We designed this model to provide the simplest possible explanation for the saccade abnormalities observed in ADHD. Recently Watanabe et al. suggested that fixation saccades alter the gap effect, presumably by disrupting volitional saccade preparation [60]. However, an important limitation of this model is that it does not take into account execution signals for saccades, which may also be dysfunctional in ADHD. Because fixation signals and execution signals interact before saccade initiation, it is difficult to disentangle these two factors based on the analyses of saccades performed to date. Future research should combine the analysis of saccades with neuroimaging techniques to further develop our model.

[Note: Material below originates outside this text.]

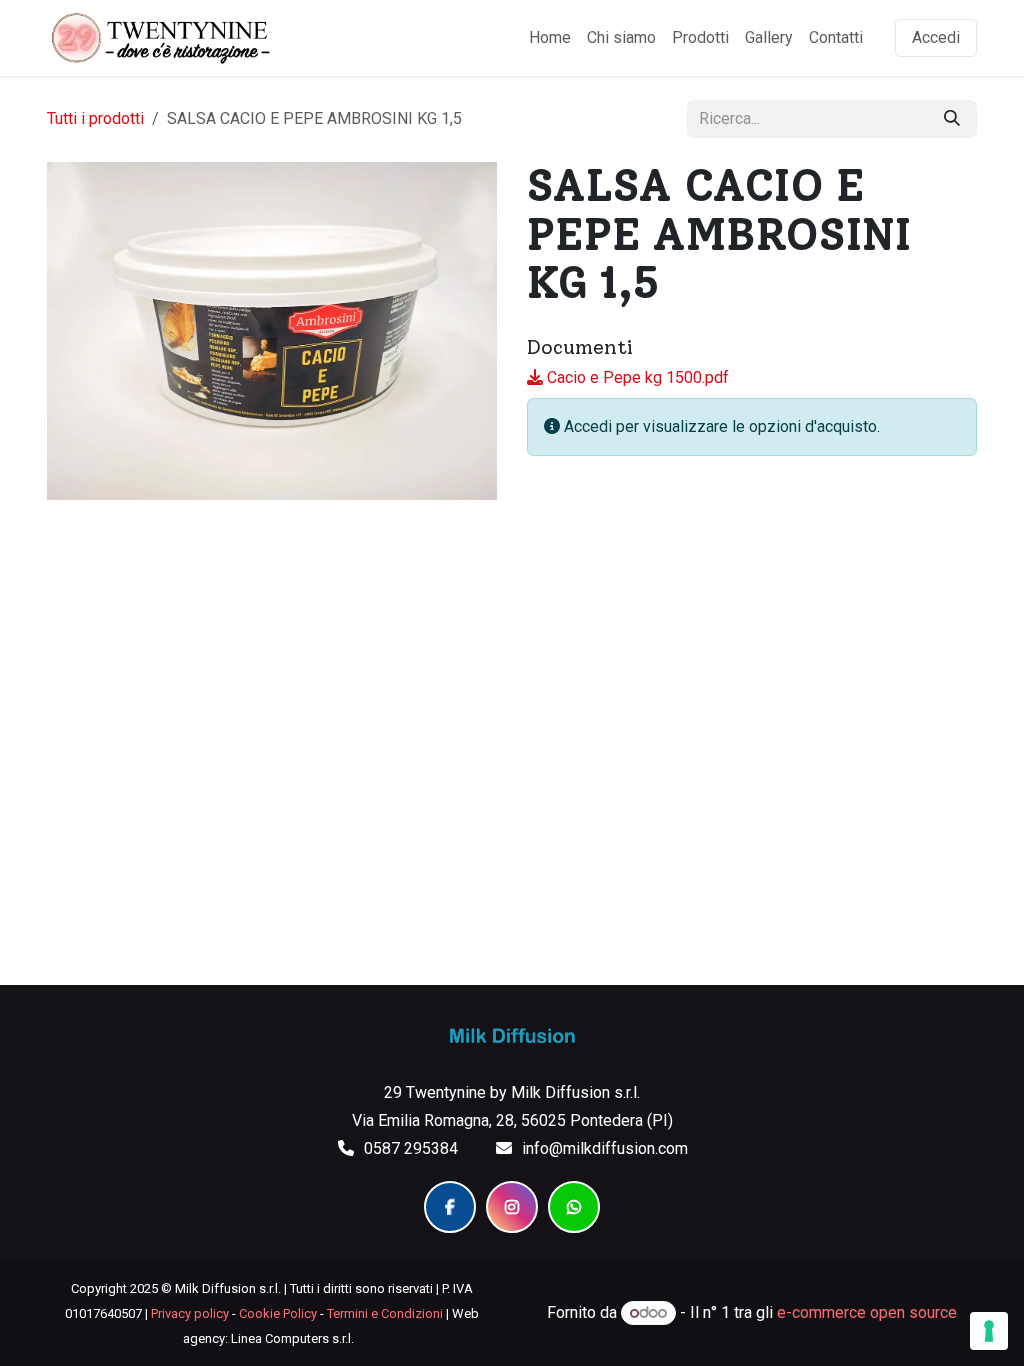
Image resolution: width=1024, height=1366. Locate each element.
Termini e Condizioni (385, 1313)
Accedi (936, 37)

We did not find significant correlations or trends between the gap effect or other eye-movement parameters and clinical features, except for the social problems domain of the CBCL (Table 1). This may indicate that the gap effect reflects biological features rather than standard measures such as the ADHD-RS and CBCL, which are currently used for clinical assessment. As in Huntington’s and Parkinson’s disease [61–62], the attenuated gap effect might reflect skeletomotor coordination deficits, which have been reported in ADHD [63].

In future studies we aim to assess the utility of eye-movement measures as a specific biomarker for the diagnosis of ADHD in early childhood and to evaluate the neurodevelopmental state related to cognitive and executive functions observed via social behaviors.

Acknowledgments

We gratefully acknowledge the families who participated in this study in Takenoko Nursery, Tatsunoko Care House for School Children, and Mino-higashi Primary School. Yuri Kitamura also expresses her gratitude to Dr. Toshio Yanagida.

Data Availability

All relevant data are within the paper.

Funding Statement

This work was supported by Japan Society for the Promotion of Science (JSPS) KAKENHI Grant 21610011 and Precursory Research for Embryonic Science and Technology (PRESTO) of Japan Science and Technology (JST) and The Kato Memorial Trust for NAMBYO Research 2010 to Yuri Kitamura, Yasushi Kobayashi, and Yuri Kitamura, respectively. The funders had no role in study design, data collection and analylsis, decision to publish, or preparation of the manuscript.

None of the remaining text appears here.